La controversia suscitada por el caso de la niña Andrea Lago ha asociado otra vez dignidad a muerte, muerte a autonomía del individuo, defensa de la vida a inexorabilidad de la muerte. En el debate, tan viejo como nuestra propia cultura, se entrecruzan consideraciones morales, éticas y de deontología (la de los médicos que han accedido a retirar la alimentación y sedarla); y coinciden también hondas reflexiones religiosas y laicas, y aun aquellas que forman parte de la ideología espontánea de la mayoría. Aparecen palabras como eutanasia, de difícil digestión, y otras que remiten al Código Penal. Mientras tanto, en su último refugio --en el caso de Andrea, el lecho de un hospital-- alguien agota el final de su existencia en la mayor de las indefensiones, atado a la vida gracias a los avances de la tecnología y la farmacopea; alguien vive sin vivir porque su vida no es suya sino de las máquinas que se la procuran sin otra función que poner puntos suspensivos a un relato muy próximo al punto final.

¿Qué hacer entonces? El jesuita Ignacio Ellacuría, mente lúcida que siempre hilaba fino hasta que fue silenciada por los escuadrones de la muerte de El Salvador en 1989, reflexionaba en el Centro Borja de Sant Cugat del Vallés, un día de hace más de 30 años, sobre ese laberinto de la vida y de la muerte. Hablaba sobre todo del concepto de dignidad y de los significados que incorpora dependiendo del lugar, de la cultura y del momento. Y al hacerlo se remitía a la idea misma de acabar con la vida de forma ordenada e indolora cuando se convierte en una peripecia insoportable, inasumible, inhumana. No se pronunció Ellacuría sobre cuándo cabe considerar que se violenta la dignidad; sí creo recordar --las notas de aquella jornada son ilocalizables-- que exaltó el respeto debido a la autonomía del individuo que de forma consciente y plenamente informada decide dar el último paso antes de que su condición de ser humano se degrade del todo camino de la muerte.

Cuando se trata de una menor, Andrea, en el tramo final de una enfermedad neurodegenerativa irreversible, la autonomía solo pueden ejercerla quienes hasta entonces han tutelado su existencia y han procurado su felicidad.

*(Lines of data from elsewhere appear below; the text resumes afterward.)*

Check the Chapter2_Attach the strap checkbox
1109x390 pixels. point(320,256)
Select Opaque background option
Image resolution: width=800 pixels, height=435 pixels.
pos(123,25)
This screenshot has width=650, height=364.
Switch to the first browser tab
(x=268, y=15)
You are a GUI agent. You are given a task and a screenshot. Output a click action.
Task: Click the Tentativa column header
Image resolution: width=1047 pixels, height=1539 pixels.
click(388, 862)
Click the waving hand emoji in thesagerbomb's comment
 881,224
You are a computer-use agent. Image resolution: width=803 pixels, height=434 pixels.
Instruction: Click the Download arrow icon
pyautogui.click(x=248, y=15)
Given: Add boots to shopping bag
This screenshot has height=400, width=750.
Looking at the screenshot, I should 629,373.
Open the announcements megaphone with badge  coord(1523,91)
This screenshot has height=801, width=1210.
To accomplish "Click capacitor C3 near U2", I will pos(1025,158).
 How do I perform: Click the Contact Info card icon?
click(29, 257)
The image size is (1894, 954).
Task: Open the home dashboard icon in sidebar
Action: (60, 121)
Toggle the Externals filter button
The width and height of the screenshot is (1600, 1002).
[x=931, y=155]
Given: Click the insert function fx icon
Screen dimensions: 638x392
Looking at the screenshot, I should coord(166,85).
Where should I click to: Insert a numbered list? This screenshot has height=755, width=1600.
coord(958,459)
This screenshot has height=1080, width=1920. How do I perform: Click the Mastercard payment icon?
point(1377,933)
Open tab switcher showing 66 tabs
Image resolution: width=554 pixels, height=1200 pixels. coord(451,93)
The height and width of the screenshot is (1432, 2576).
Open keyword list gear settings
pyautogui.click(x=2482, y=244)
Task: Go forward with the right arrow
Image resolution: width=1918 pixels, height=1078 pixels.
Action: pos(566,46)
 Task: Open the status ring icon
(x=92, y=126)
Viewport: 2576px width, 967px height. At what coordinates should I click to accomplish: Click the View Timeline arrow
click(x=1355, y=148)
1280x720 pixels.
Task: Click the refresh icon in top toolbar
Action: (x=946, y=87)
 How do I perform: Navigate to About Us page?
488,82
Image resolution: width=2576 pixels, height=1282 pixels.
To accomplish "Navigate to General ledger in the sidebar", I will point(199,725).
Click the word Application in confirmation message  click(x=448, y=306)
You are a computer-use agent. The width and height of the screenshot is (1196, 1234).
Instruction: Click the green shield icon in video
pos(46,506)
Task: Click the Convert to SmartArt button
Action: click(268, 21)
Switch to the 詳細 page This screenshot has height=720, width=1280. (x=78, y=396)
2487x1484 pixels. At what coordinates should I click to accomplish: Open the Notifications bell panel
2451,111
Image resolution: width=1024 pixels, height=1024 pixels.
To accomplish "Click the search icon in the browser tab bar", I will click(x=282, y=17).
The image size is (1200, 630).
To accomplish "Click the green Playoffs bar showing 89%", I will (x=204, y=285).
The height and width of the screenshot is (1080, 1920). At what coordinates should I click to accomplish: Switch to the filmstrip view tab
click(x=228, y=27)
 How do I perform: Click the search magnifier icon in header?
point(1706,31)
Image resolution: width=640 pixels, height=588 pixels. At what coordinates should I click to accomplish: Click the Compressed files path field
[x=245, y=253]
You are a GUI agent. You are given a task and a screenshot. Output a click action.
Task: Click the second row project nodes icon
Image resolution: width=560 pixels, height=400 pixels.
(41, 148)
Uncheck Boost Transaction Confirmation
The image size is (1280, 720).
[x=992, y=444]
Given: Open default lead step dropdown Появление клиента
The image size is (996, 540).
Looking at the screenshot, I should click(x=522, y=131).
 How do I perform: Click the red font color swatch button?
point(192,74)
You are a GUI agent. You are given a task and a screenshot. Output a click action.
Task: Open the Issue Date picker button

Mencionar simplemente la patria potestad resulta insuficiente, remite a la frialdad de la ley y a su aplicación; mencionar la patria potestad es meter las emociones y los afectos en los pasillos de un juzgado. No, no es eso, porque quienes persiguieron la felicidad de la niña persiguen hoy evitarle la aniquilación de su identidad.

En el sufrimiento gratuito no hay ninguna grandeza, solo sufrimiento; hace falta alguna razón o motivo para engrandecerlo. El sufrimiento del místico es a menudo incomprensible, pero el místico es capaz de explicar su grandeza. El héroe que pierde la vida en defensa de una noble causa dignifica la muerte, aunque con frecuencia resulta inextricable dar con las pulsiones que llevan al héroe a serlo. Todas las sociedades admiran a quienes aceptan voluntariamente padecimientos extremos que obligan a una existencia precaria o conducen a la aniquilación sin remedio. Nada de esto es equiparable con la enfermedad que esclaviza a quien la sufre.

La defensa de la vida es un imperativo categórico: cada individuo es genuinamente único e irrepetible. Pero tal imperativo limita con otro imperativo categórico: preservar la identidad y la dignidad de cada individuo, permitirle llegar al último recodo del camino siendo él mismo. De lo contrario, el primero de los imperativos se convierte en un mecanismo coactivo en manos fundamentalistas, incapaces de admitir que muchos --sean o no mayoría-- no ven en la vida mayor trascendencia que poderla vivir de forma razonablemente plena, consciente, libre y autónoma. En el desenlace dramáticamente humano de Million dollar baby, la gran película de Clint Eastwood, eso es lo que cuenta cuando el entrenador desconecta a la boxeadora de la máquina que la mantiene con vida; en el gesto del entrenador también hay un imperativo moral ineludible, como lo hubo en quien ayudó a morir a Ramón Sampedro.

"Hay que aceptar que acabamos. A mí me han dado la vida, quien fuera, y he procurado hacer lo que debemos hacer todos, vivir. Pero vivir siendo quienes somos, solo así alcanzaremos el máximo nivel", declaró el escritor José Luis Sampedro con 94 años, dos antes de morir. Lo más importante para él era "vivir siendo quienes somos", no a cualquier precio, no de cualquier forma. Cuando todo depende de una máquina, de la eficacia de las medicinas, cuando la aniquilación del individuo es anterior a la muerte misma, entonces no somos quienes fuimos, dejamos de existir aunque sigamos respirando. Y en ese último capítulo de la vida de Andrea, difuminada su individualidad por la enfermedad implacable, han comprendido sus padres que llegó la hora de una serena despedida.